You may have heard recently that clergy in Ohio from The American Baptist Churches/USA; the Christian Church (Disciples of Christ); the Episcopal Church in the USA; the Evangelical Lutheran Church in America; Judaism; the United Church of Christ; the United Methodist Church; Presbyterian Church, USA; and the Unitarian Universalist Association filed a compliant alleging that in violation of federal law two Ohio churches are supporting Republican candidates for state office.
All non-profits – including churches – are prohibited from engaging in partisan political campaigns (though both non-profits and churches can engage in issue advocacy).
The clergy who signed the letter undertook the action on their own behalf and not that of their congregations.
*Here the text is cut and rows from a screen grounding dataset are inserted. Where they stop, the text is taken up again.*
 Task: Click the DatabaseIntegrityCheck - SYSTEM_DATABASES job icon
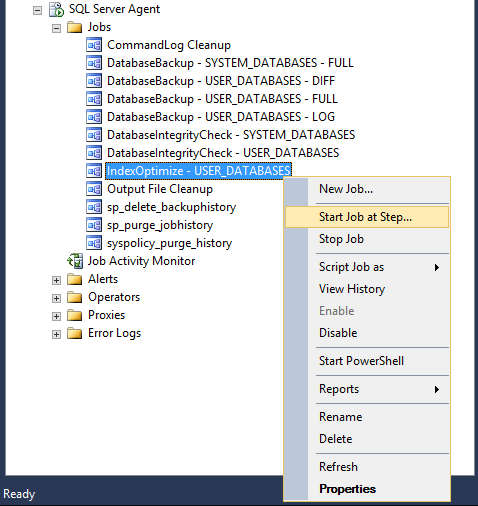[x=94, y=135]
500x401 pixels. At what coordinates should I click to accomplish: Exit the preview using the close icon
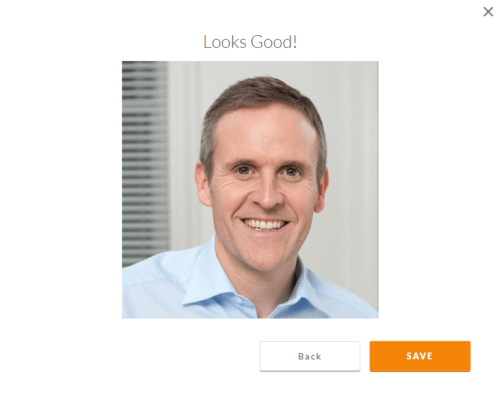pyautogui.click(x=488, y=12)

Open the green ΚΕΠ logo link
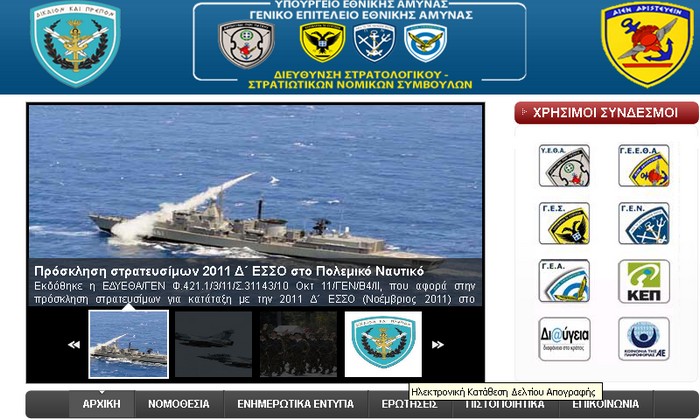643,281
“The complaint to the IRS alleges that the Rev. Rod Parsley of World Harvest Church in Columbus and the Rev. Russell Johnson of Fairfield Christian Church in Lancaster improperly used their churches and affiliated entities for partisan politics,” reports the Associated Press.
One of those “affiliated entities” is the Ohio Restoration Project.
Bill Moyer recently wrote about this group:
In recent weeks a movement called the Ohio Restoration Project has been launched to identify and train thousands of "Patriot Pastors" to get out the conservative religious vote next year. According to press reports, the leader of the movement - the senior pastor of a large church in suburban Columbus - casts the 2006 elections as an apocalyptic clash between "the forces of righteousness and the hordes of hell." The fear and loathing in his message is palpable: He denounces public schools that won't teach creationism, require teachers to read the Bible in class, or allow children to pray. He rails against the "secular jihadists" who have "hijacked" America and prevent school kids from learning that Hitler was "an avid evolutionist." He links abortion to children who murder their parents. He blasts the "pagan left" for trying to redefine marriage. He declares that "homosexual rights" will bring "a flood of demonic oppression." On his church website you read that "Reclaiming the teaching of our Christian heritage among America's youth is paramount to a sense of national destiny that God has invested into this nation."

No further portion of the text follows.